28 July 2011

Rudolf, the Thoroughly Cooked Reindeer

I'm quite looking forward to autumn. It's less frenzied, life returns back to normal and I certainly don't spend my days being lazy and blogging excessively. But the ultimate highlight has to be the food – tastes of the forest, juniper berries, bilberries, moose meat. It's all very pleasing to the tongue. I dare say I don't even mind the rain, as long as the wind behaves responsibly. But this post is not about the weather. It is about stews. And reindeer.

My maternal grandmother, mormor, makes a mean autumn stew. Of course, she makes the entire stew with fresh ingredients – homemade sour cream, homemade black currant saft, moose meat shot by my uncle. As I cannot be trusted with a rifle (as clumsy as I am, I'm sure I'd end up shooting the neighbour's cat), moose hunting is out of the question, but I've got the second best thing: reindeer meat. 

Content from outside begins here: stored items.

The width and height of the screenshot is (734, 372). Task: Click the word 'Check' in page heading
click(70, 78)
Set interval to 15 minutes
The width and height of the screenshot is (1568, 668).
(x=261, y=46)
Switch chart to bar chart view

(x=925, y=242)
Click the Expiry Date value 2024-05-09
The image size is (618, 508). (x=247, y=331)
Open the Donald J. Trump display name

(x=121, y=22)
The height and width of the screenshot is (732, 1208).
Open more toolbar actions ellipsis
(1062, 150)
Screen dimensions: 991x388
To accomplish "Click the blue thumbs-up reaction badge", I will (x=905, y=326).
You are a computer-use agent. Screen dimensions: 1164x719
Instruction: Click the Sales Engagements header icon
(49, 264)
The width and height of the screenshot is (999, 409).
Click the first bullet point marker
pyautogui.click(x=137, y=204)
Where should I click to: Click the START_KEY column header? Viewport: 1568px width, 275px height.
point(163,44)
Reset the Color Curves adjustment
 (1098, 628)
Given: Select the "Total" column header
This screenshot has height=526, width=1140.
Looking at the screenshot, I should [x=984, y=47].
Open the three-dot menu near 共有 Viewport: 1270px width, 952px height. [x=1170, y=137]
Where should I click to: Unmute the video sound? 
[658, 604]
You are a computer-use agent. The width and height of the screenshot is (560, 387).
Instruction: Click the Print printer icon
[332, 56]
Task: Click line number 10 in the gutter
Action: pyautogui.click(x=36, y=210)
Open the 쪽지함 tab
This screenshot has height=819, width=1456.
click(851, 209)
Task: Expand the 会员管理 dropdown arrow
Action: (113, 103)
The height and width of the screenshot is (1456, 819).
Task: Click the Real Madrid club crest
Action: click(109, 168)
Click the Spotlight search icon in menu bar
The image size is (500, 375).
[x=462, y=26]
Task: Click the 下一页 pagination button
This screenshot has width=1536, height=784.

Reindeer have been eaten in Norway since the start of time. In fact, the very word 'reindeer' is Norse, deriving from the word hreindȳri, meaning 'running animal' (in Norwegian, reinsdyr). Reindeer meat is still widely eaten, particularly in the autumn and winter. Because it is awesome. I've never understood people who wouldn't eat game meat. Understandably, it can be difficult to nibble on deer meat whilst you're thinking of Bambi, or reindeer meat with Rudolf, Cupid or Vixen on your mind. No, the best thing would simply be to forget all about these lovely creatures, and just eat your dinner. There is simply no time for anthropomorphic sentimentality here, because reindeer meat is delicious! It is not as 'heavy' as moose meat, but just as tender, dark and moist. And if that isn't enough for you to start eating Rudolph (sorry), let me add that reindeer meat is incredible healthy, stuffed with vitamin E and omega-3. There you go. Now go and eat.

{Mormor's Forest Stew}

700 g. reindeer, elk or moose meat
1 onion
2-3 carrots
1 parsley
5 crushed juniper berries
4 dl water
5 tbsp sour cream 
1 dl milk
1-2 tbsp flour
2-3 tbsp black currant saft or concentrate
1 tsp thyme
100 g. fresh mushrooms
Salt and pepper

1.Cut the meat into square pieces and sauté in the butter until thoroughly cooked. Remove and reserve. Add more butter, enough to coat the bottom of your pan, and add the onion, carrots and parsley. Cook until they turn limp. In a large casserole, place the reindeer meat, vegetables and the crushed juniper berries. Let it cook over warm heat, then turn the heat down and allow the meat to soak for 30 minutes.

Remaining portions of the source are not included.